◆ What this task involves ◆
Reproduce each of the following records word for word, leaving out the pictures.

▬▬▬

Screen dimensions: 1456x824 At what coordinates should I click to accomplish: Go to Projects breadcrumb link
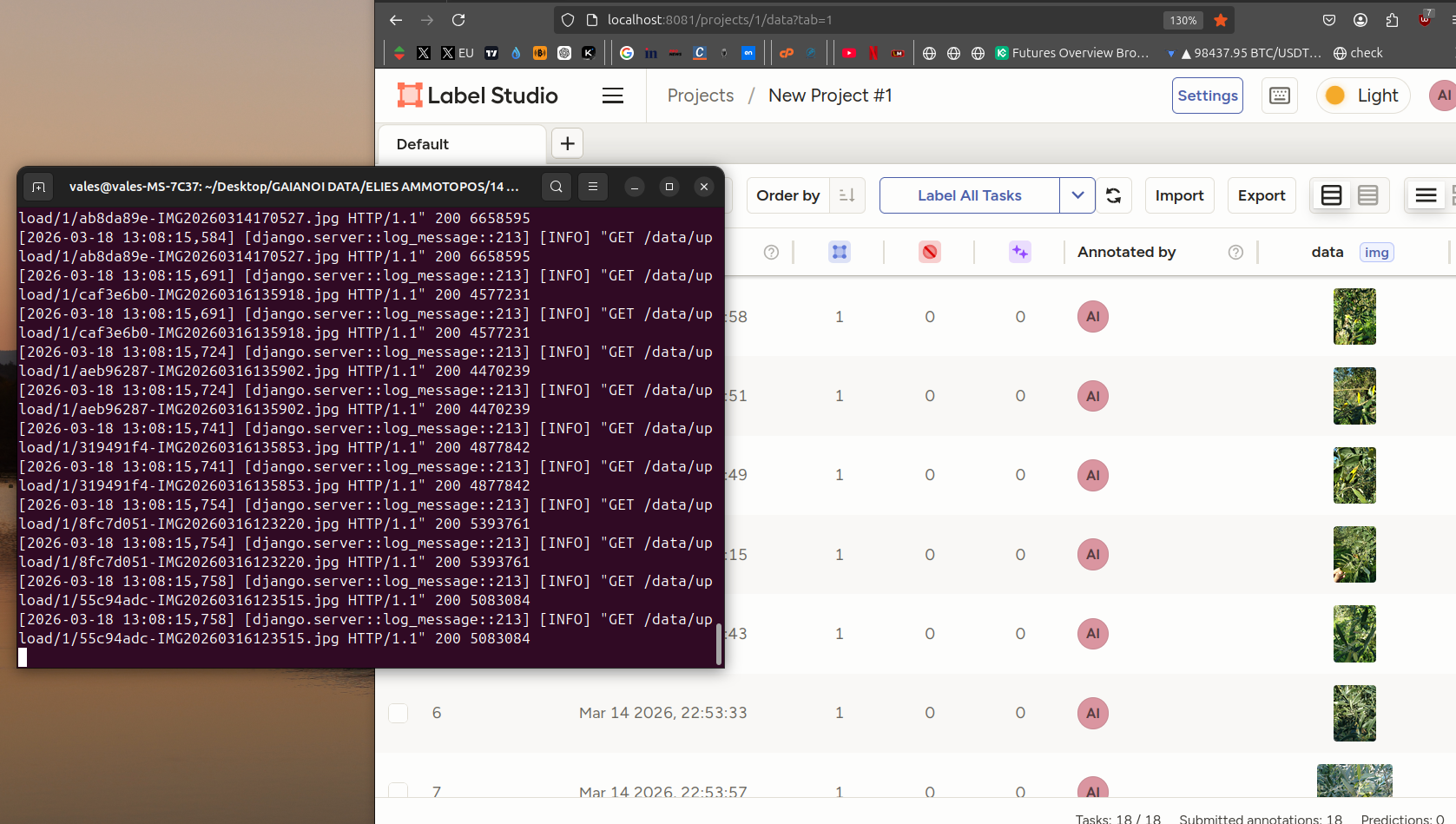point(700,96)
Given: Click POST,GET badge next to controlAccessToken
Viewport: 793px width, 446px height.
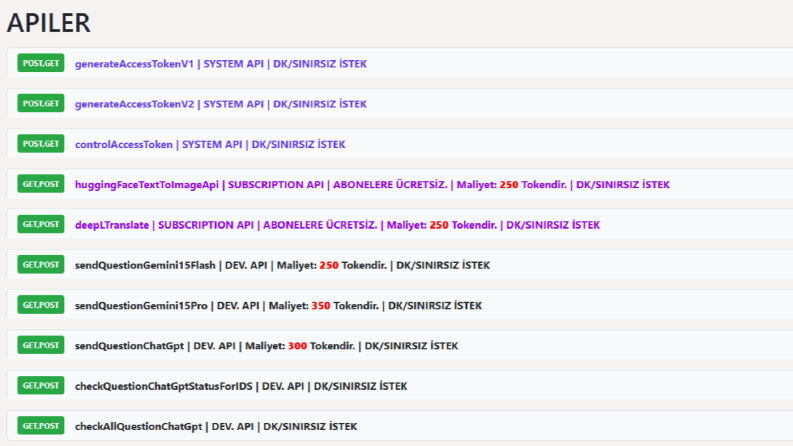Looking at the screenshot, I should pyautogui.click(x=40, y=144).
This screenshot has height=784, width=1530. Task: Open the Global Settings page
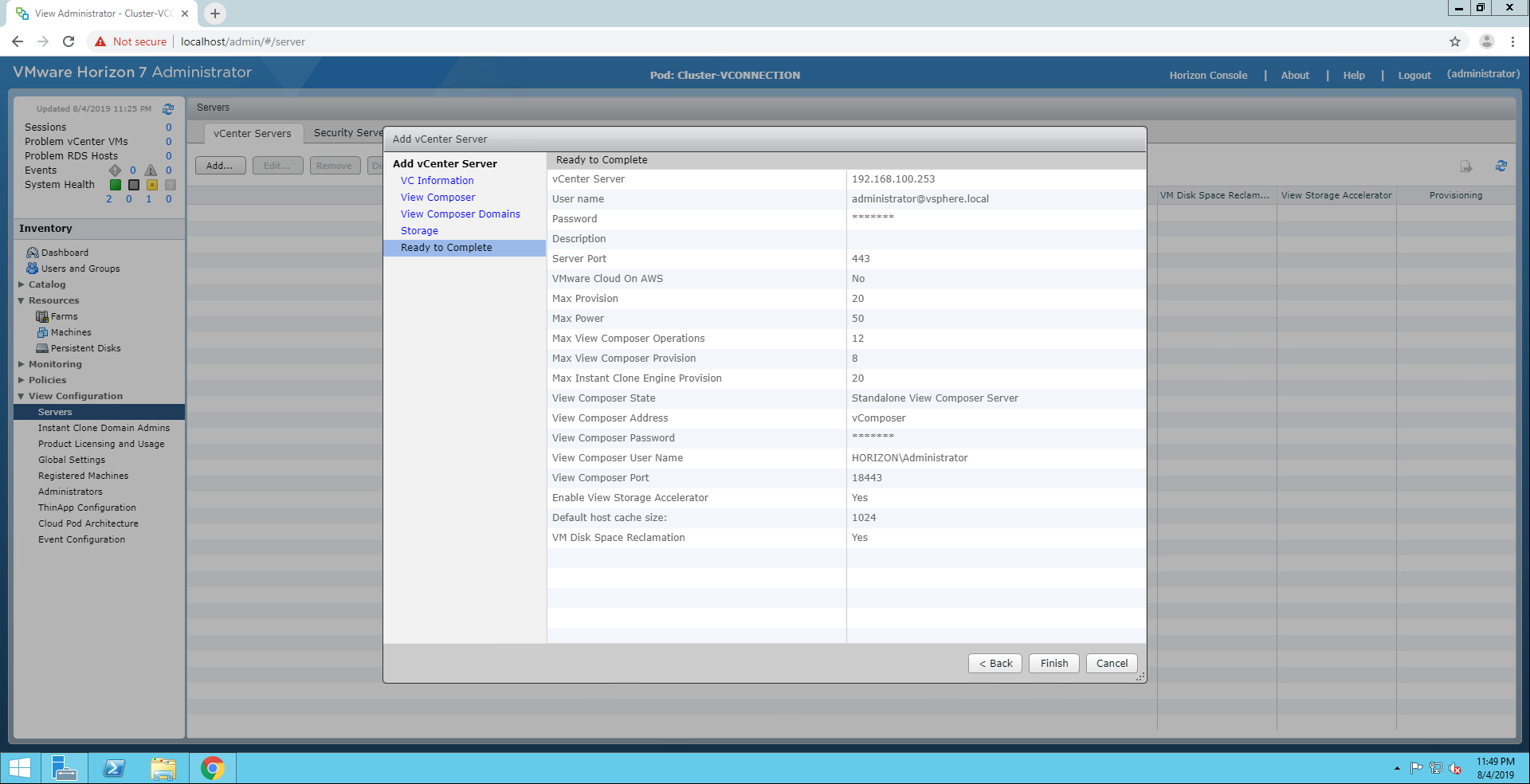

▬▬▬

◆ Task answer ◆
Screen dimensions: 1456x824 At what coordinates should I click to accomplish: Go to Projects breadcrumb link
point(700,96)
Given: Click POST,GET badge next to controlAccessToken
Viewport: 793px width, 446px height.
Looking at the screenshot, I should pyautogui.click(x=40, y=144).
This screenshot has height=784, width=1530. Task: Open the Global Settings page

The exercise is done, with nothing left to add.